I’ve heard it before: Once you have a baby, your friendships with your non-baby-having friends suddenly change, become strained, or even cease to exist. A friend of mine recently sent me an MSNBC Article: “Baby makes 3: How kids rattle friendships. Child-free pals often feel dumped just when new moms most need support.”
I read it with interest–just as I had other articles that broach the subject of how friendships change after you have kids. And I also breathed a sigh of relief that a friend with a child–not a friend without–was the one who sent it to me.
Even though I’ve seen many articles that predict the ultimate demise of most mom and non-mom friendships, I’m happy to report my friendships with my childless friends still exist. They didn’t dump me when I had a kid, and I’ve tried not to dump (or bore) them.
Although, to be honest, our friendships have changed a bit. For one thing, I’m not always available to chat like I used to be. Just recently a good friend called to talk, and I had to end the conversation because O was fussing. Then she called another day, and I had to cut the conversation short because O was fussing (See a pattern, here?) And I feel bad about that. But what can I do? Ignore O? Not really an option, plus, I’m sure she doesn’t want to hear a crying baby either.
I have also started to become more conscious of how much I talk about O with my childless friends. Sure, they probably do want occasional updates, but I know they probably don’t care how many teeth he has (I’m not even sure my child-having friends care.) Yet, I’m compelled to give them this–and other baby information–on a semi-regular basis. So, I’m trying to curtail any incessant baby-sharing.
In another child- v. non-child-friend moment, I was invited to a Super Bowl party this weekend. The only way I could really attend was to bring O. The host extended an invite to my son, but I had to wonder, did they REALLY want a baby there or did they just invite him to be kind? I’ve been declining too many invitations lately, so I went to the party, O in tow, but I then I began to wonder–have I become that woman that drags her kid everywhere? Never to be seen out of the house without her child–unless she’s at work? Does that annoy my child-free friends?
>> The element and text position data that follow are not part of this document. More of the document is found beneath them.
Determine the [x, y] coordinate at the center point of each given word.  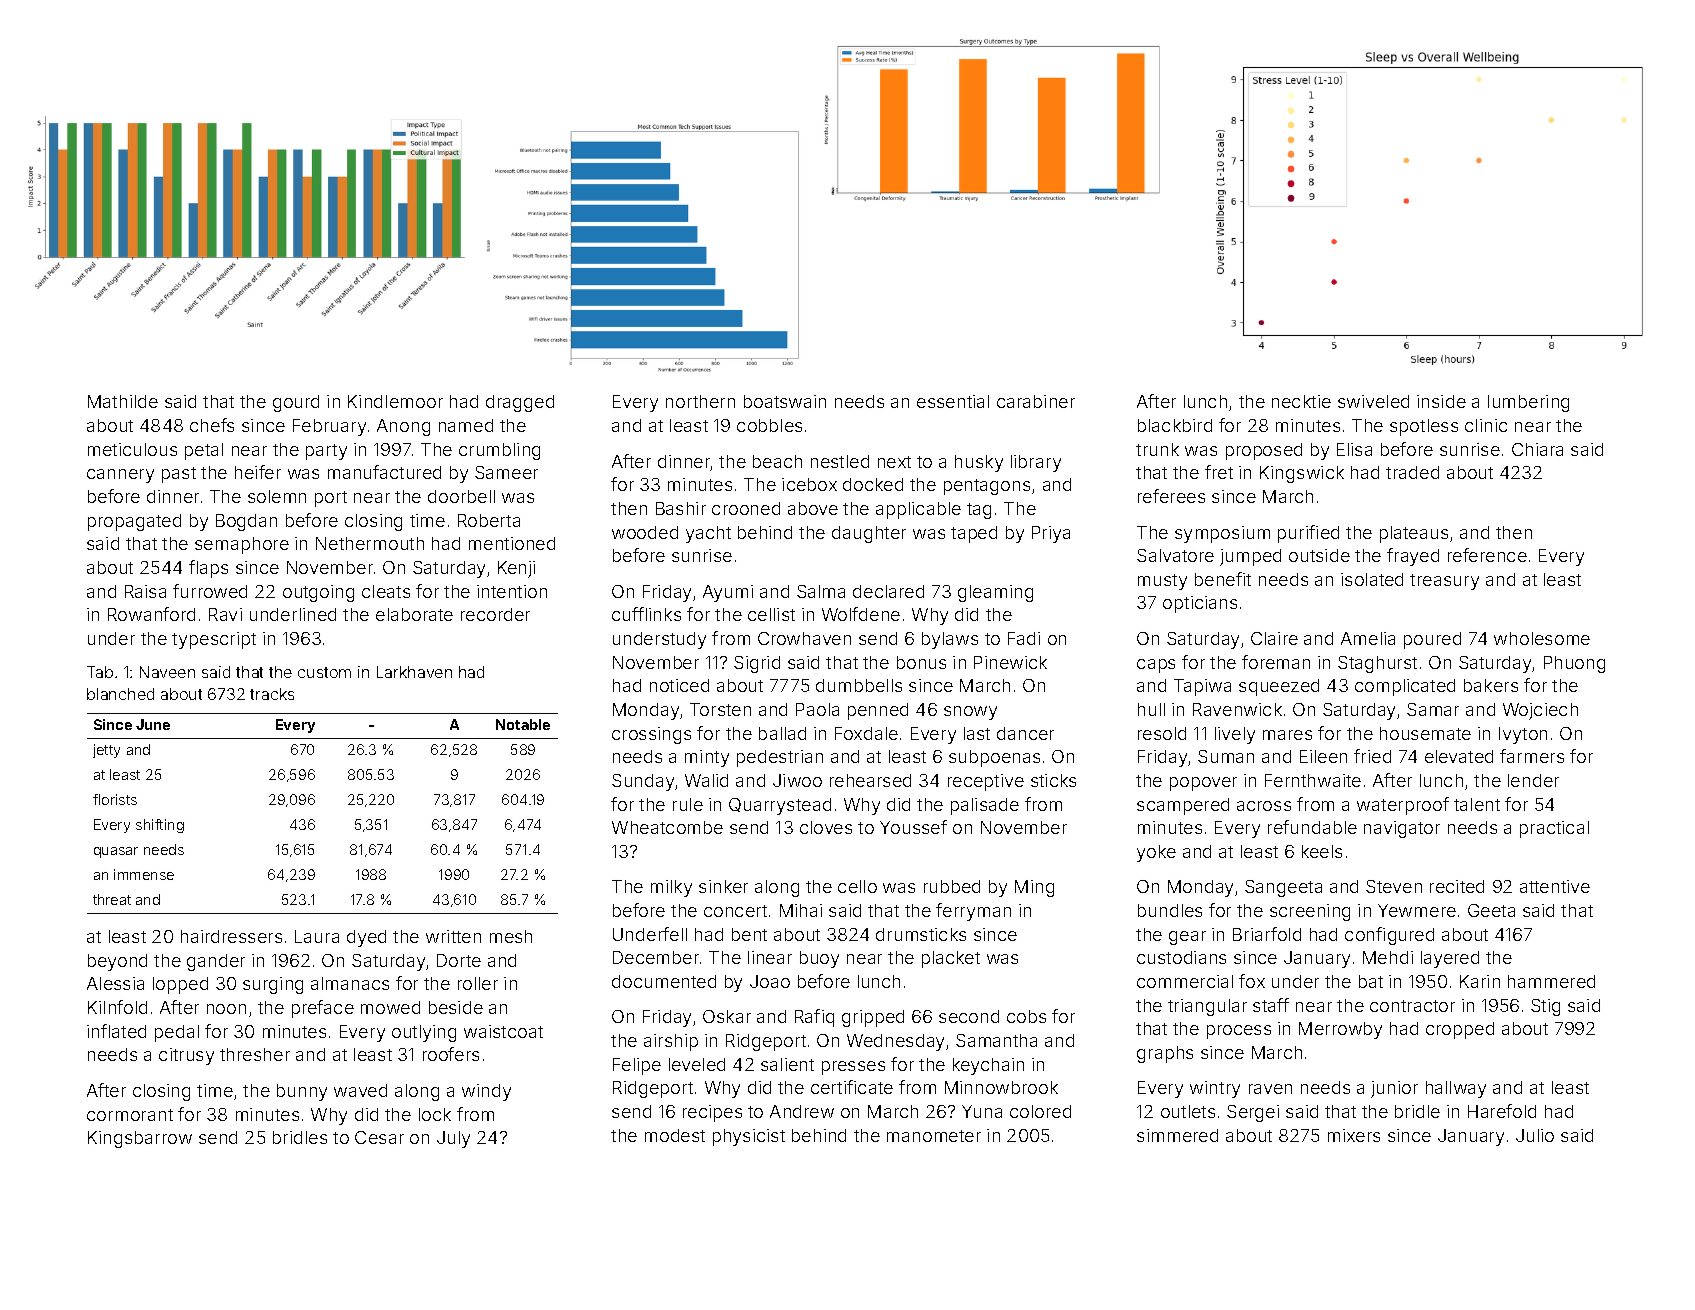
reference [1487, 555]
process [1239, 1032]
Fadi [1024, 638]
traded [1412, 472]
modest [675, 1135]
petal [204, 451]
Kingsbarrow [140, 1139]
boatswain [785, 401]
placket [951, 959]
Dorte [459, 960]
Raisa [145, 591]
I’m among the first in my group of friends to have a child. So, I’m wading these waters with uncertainity. My friendships with moms and non-moms both mean a lot to me. I want to make sure none of them fade away. I like hearing about Cassie’s eating schedule or Jonah’s preschool adventure just as much as I like hearing about a single friend’s dating adventures. Having a baby opened a whole new world to me, but it didn’t completely close the one I used to live in.
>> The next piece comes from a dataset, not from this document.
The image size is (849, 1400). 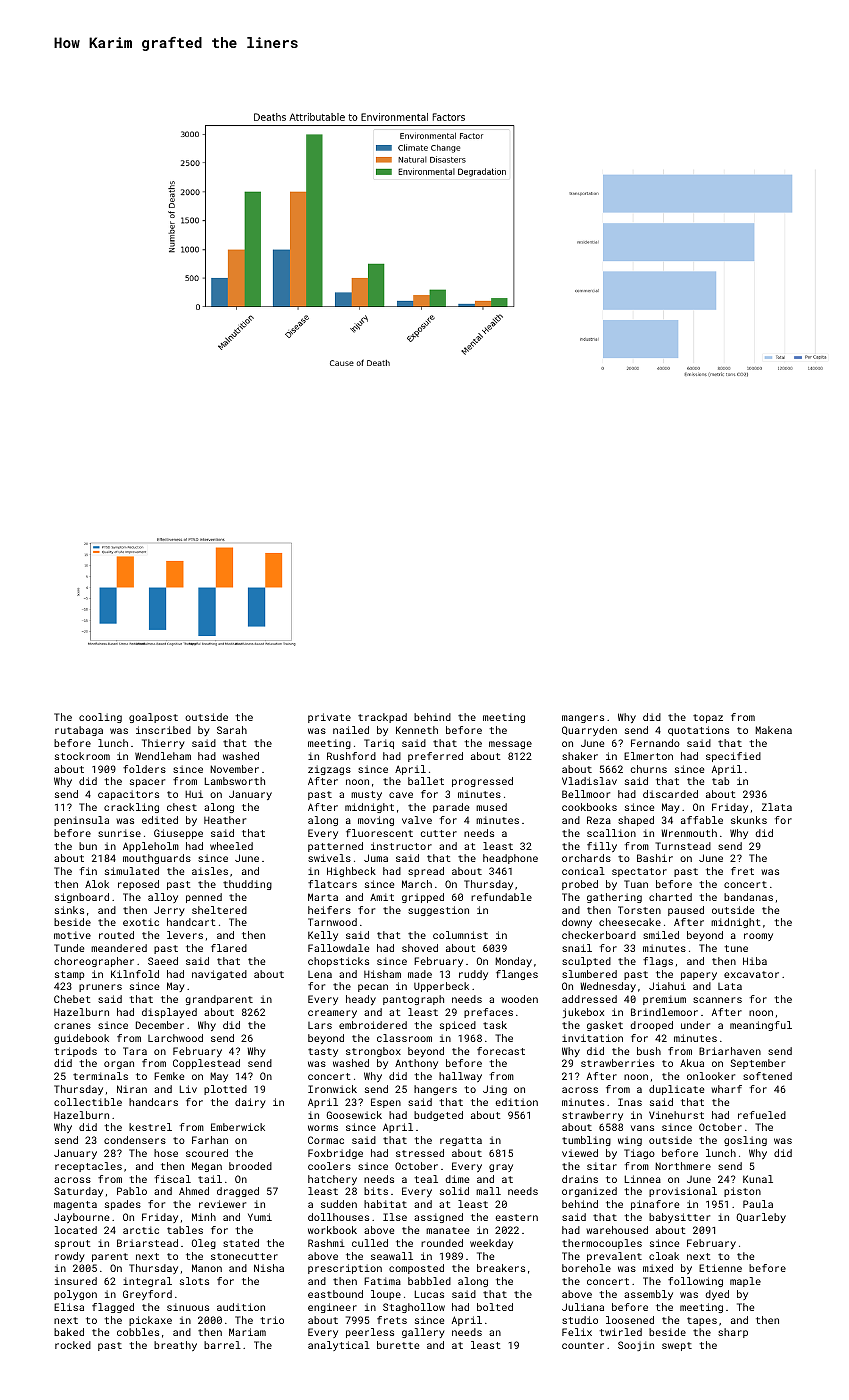 What do you see at coordinates (745, 1282) in the screenshot?
I see `maple` at bounding box center [745, 1282].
BC (Before Cassie), I had a lot more time to devote to friendships. I don’t think I realized it at the time, though. Now, nearly every minute of every day is “spoken for.” I either work, take care of Cassie, do house stuff and errands, spend a time with my husband, or sleep. In my non-existent spare time, I try to find opportunities to call or email my very closest friends. On rare occasions, I might even go out with them! But it’s tough. I continue to value my friendships and hope my friends can stick with me until I have a little more time for them (someday …)
My friendships definitely changed after I had kids, but I also made new friends who were “there in the trenches” along with me. Now that I’m past the baby/toddler stage, it’s much easier to have a social life with friends who don’t have kids. The first few years, though, are definitely hard on those pre-baby friendships.
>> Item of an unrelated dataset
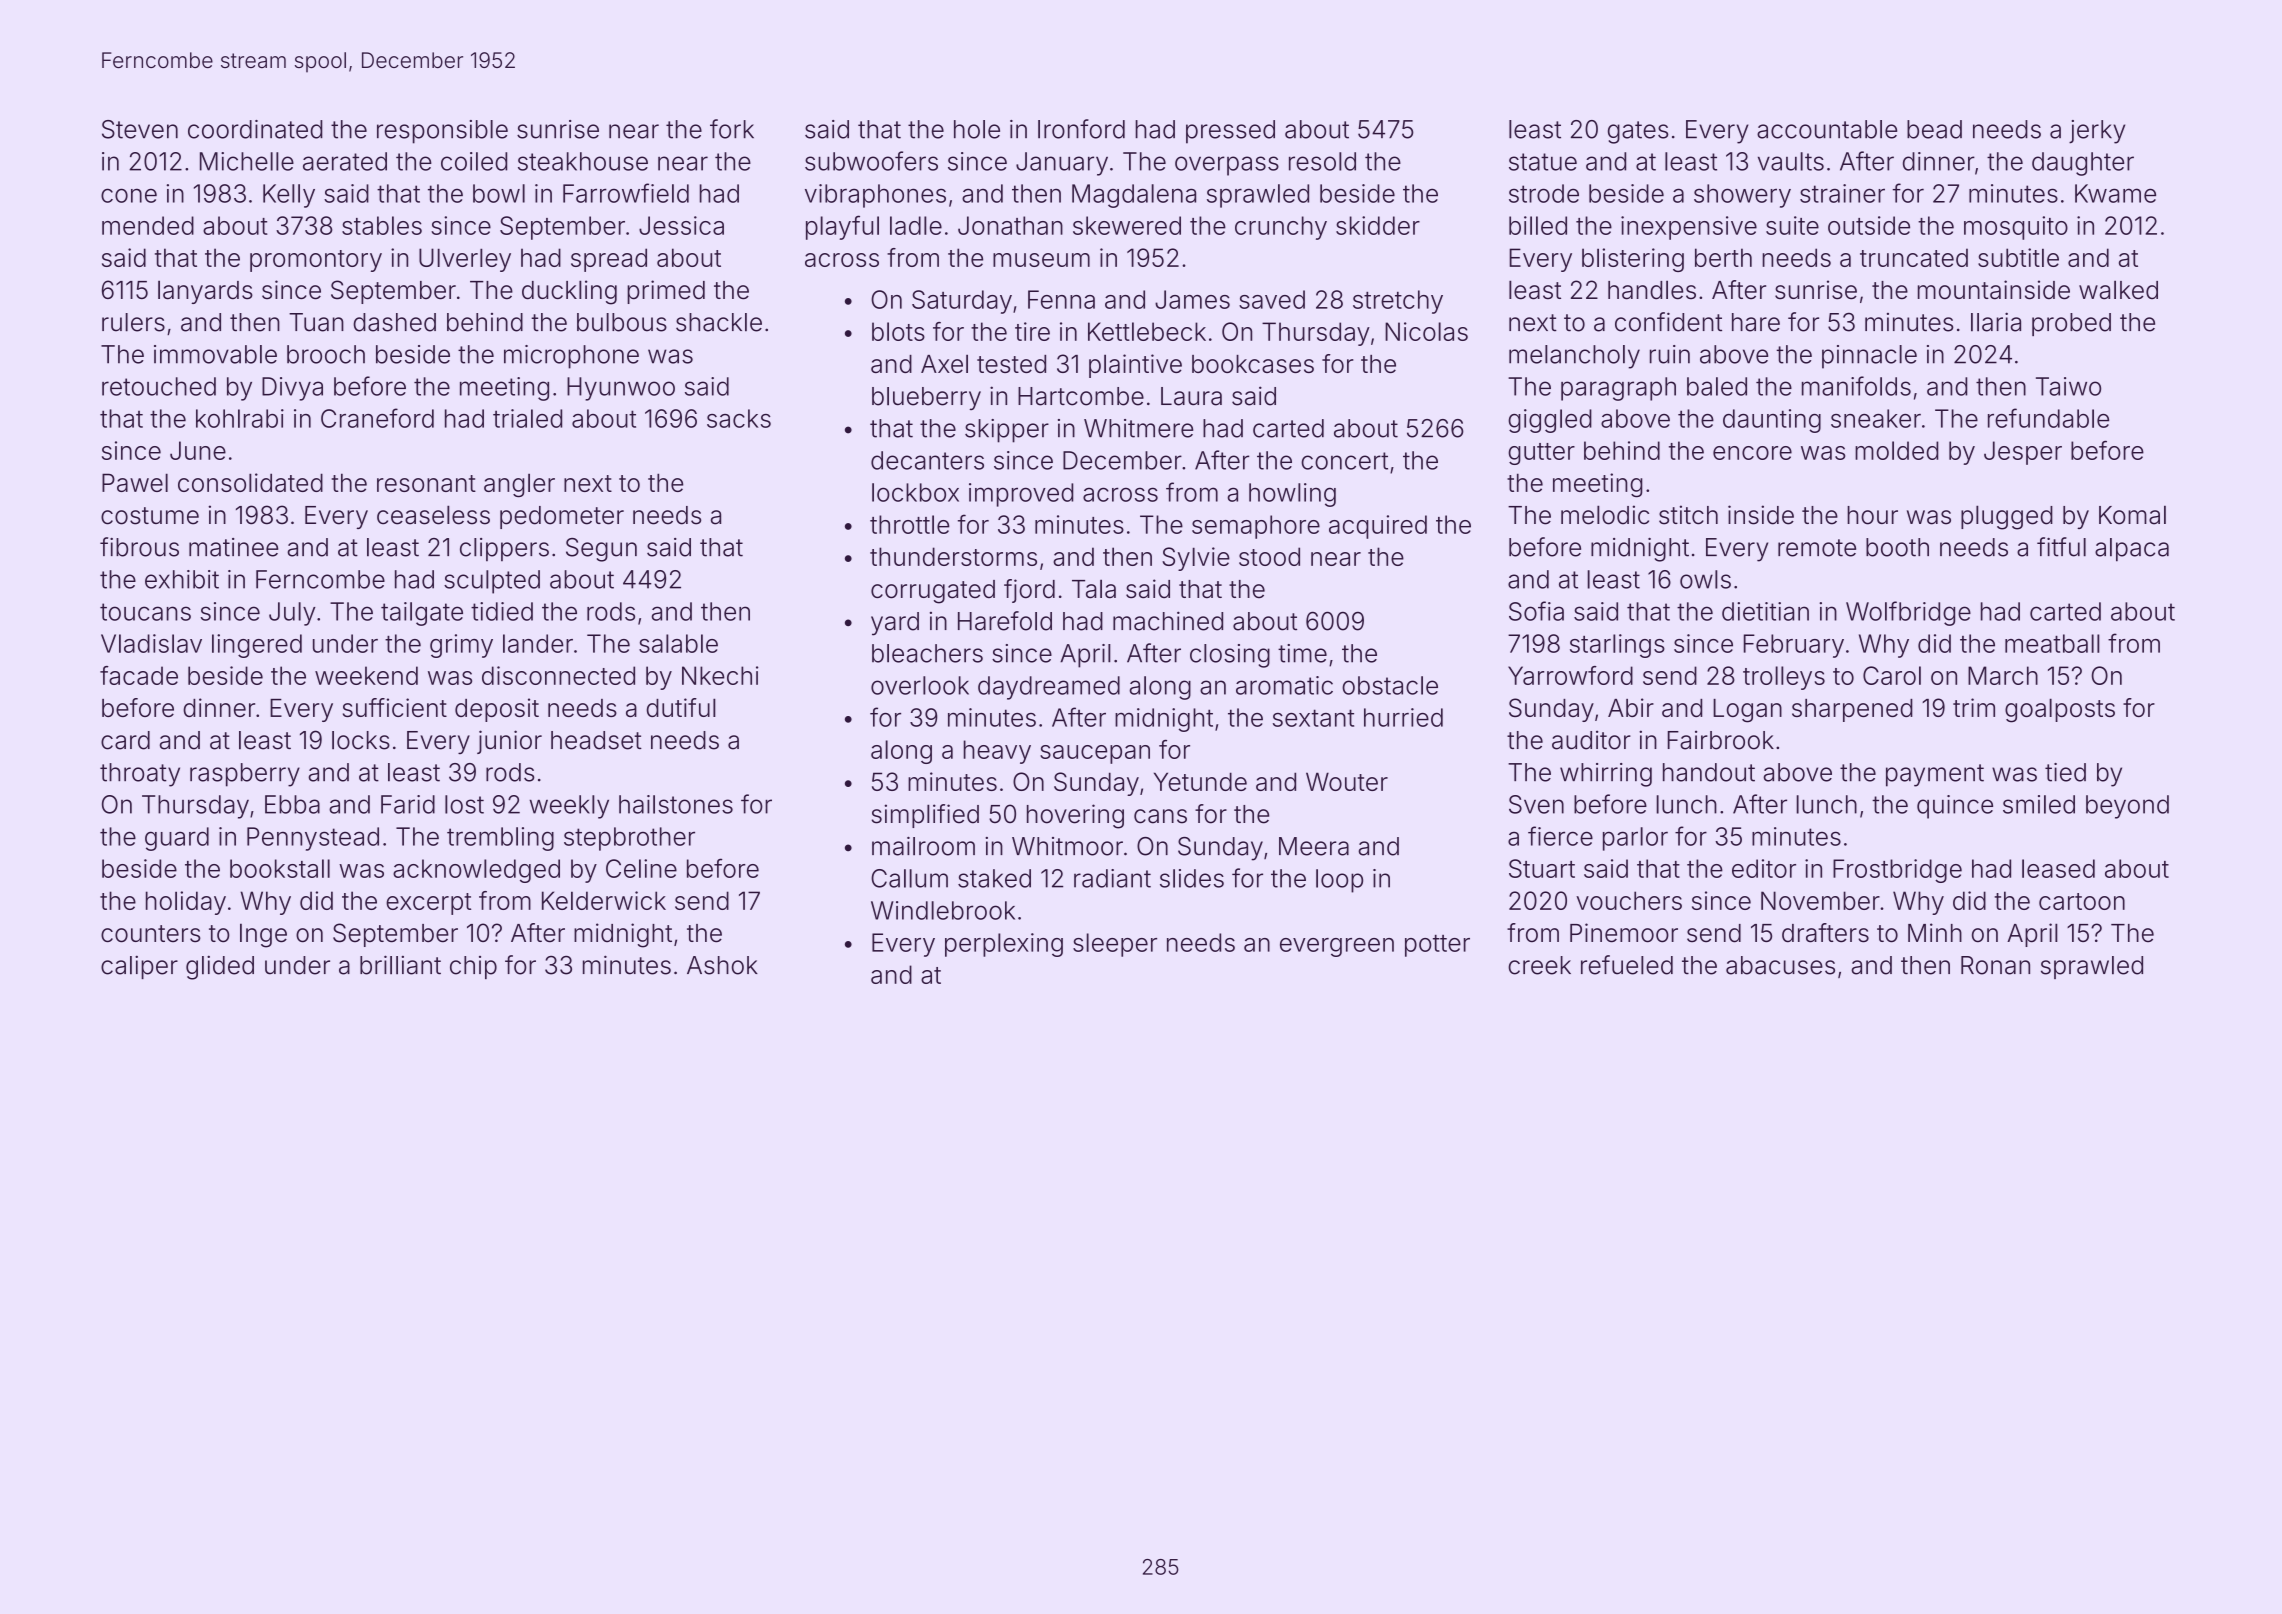 The image size is (2282, 1614). What do you see at coordinates (1378, 225) in the screenshot?
I see `skidder` at bounding box center [1378, 225].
I’ve had a lot of friendships that have fizzled since I had my daughter. Mostly, the problem is that my friends without kids don’t understand why I can’t just take off right after work for a couple of drinks or head out to the movies at a moment’s notice. Plus, I worry that they’ll see all the toys around my house and my filthy car and think I’ve turned totally square and unhip. I don’t want to force people to love my daughter or hang out with a toddler if they don’t want to. So I’ve let a lot of my childless friends call the shots, and some have quit calling altoghether. I’m sad about it, but honestly? I don’t have a lot of time and energy right now for folks who aren’t my husband, child, or co-workers. I feel like an asshole for admitting that, but it’s true. Sucky, but true.
I was the first of my group to have a child, and it was soooo hard to stay in touch because I was getting adjusted to this new life. Now they all have kids, and now they understand!!
I admit I’m a part of the mommy mafia… it’s hard to get out! I’d like to see the single folks with no kids out there try to avoid it when they have kids as well. It’s easy to point fingers when you’re not living the reality. However, I am trying to make more of an effort to see my friends without kids. As long as I don’t have to go out past 10:30 🙂
I was just thinking about this very topic this morning. How sad it is that we have good college friends that are in the next town over that NEVER call us. The only time we see them is if we call them or invite them over. (One is married and the other is not.) In this case, they never make the effort and we are starting not to either. We are tired of the one-sided friendship. So sad….
It seems to be even worse when a friend has a child and another friend has infertility issues. Suddenly the pregnant or friend with a child is almost afraid to talk to or get close to infertile friend. Such a weird assumption and so insensitive!